- Known for: Painting wildlife miniatures and portraits
- Movement: Realism movement
- Spouse: Ken Latham
- Awards: 2004 Award of Excellence for In the Light at a Society of Animal Artists; 2008 Illinois Conservation Stamp
- Website: www.lathamstudios.com

= Karen Latham =

American painter

Karen Latham is an American painter, residing in Hastings, Minnesota. Latham is most known for her realistic miniature paintings of wildlife. Latham is the mother of Bonnie and Rebecca Latham, also painters in the same style.

==Biography==
Karen Latham began painting portraits at the age of 10. As a child she painted with watercolors and acrylics. She has owned the Nature's Palette Gallery in Hastings, Minnesota, where she has held art classes. She is married to Ken Latham, a chemical engineer at 3M. Latham homeschooled her artistic daughters, Bonnie, and Rebecca, who also live in Hastings.
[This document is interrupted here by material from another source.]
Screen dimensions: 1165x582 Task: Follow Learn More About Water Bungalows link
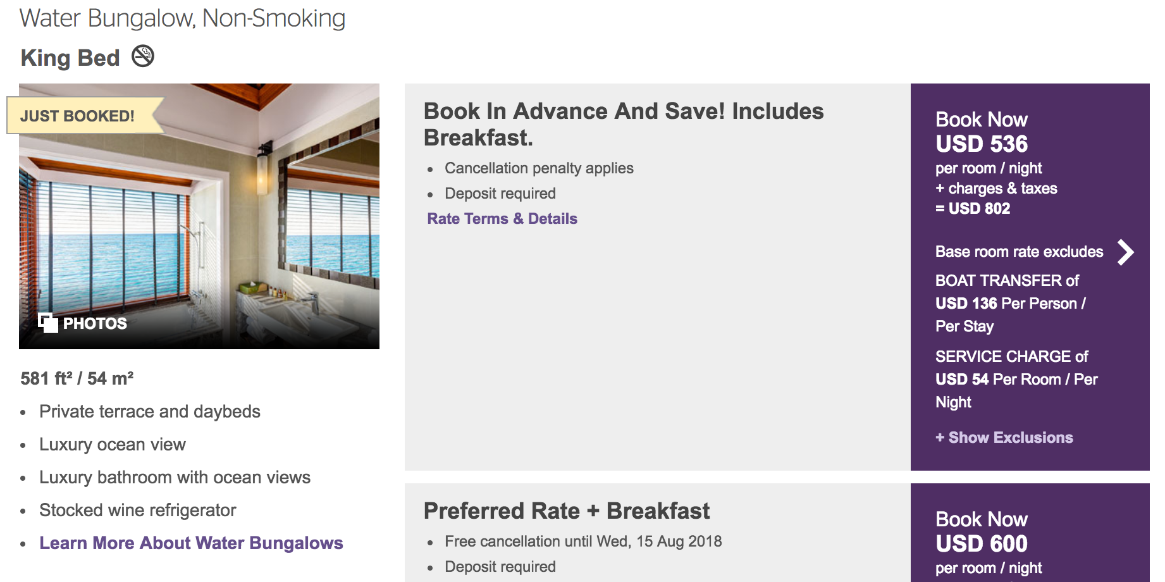coord(191,543)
Latham paints wildlife, using acrylics, in naturalist, realist, representationism and realism styles. She also makes portraits. Latham and her daughter, Rebecca, illustrated the V is for Viking (2003) children's book, and their work was included in the P is for Passport (2003) book. Karen won an Award of Excellence for In the Light at a Society of Animal Artists exhibition in 2004. Latham was an award winner at the national 2004 and 2005 Arts for the Parks contests. One of Karen's paintings was selected for the 2008 Illinois Conservation Stamp.

==Latham women==
Latham exhibits with her daughters, all of whom make realist paintings of wildlife in miniature. The girls started to paint in earnest about the age of 12 and their works were shown in the family's art gallery, by or before 2000.

Bonnie's painting of a pintail duck was selected for the 2000 Federal Junior duck stamp, The winning stamp was sold for $5 as a collectible stamp. Rebecca's paintings have been selected for the 2009 Illinois Conservation Stamp and 2003 Minnesota Turkey Stamp.

The Latham women's paintings have been shown in the Smithsonian, Nature in Art museum (UK), Hiram Blauvelt museum, and the Gilcrease Museum. In 2007, all three exhibited their work at Seaside Art Gallery in Nags Head, North Carolina for the 16th International Miniature Art Show. Their artwork has been featured in numerous art publications including Wildlife Art magazine and Wildscape Magazine. All three women have each been named "artist of the year" by conservation organizations, are members of many art and wildlife societies, and are signature members of the Society of Animal Artists, which means that they participated in 15 or more annual exhibitions.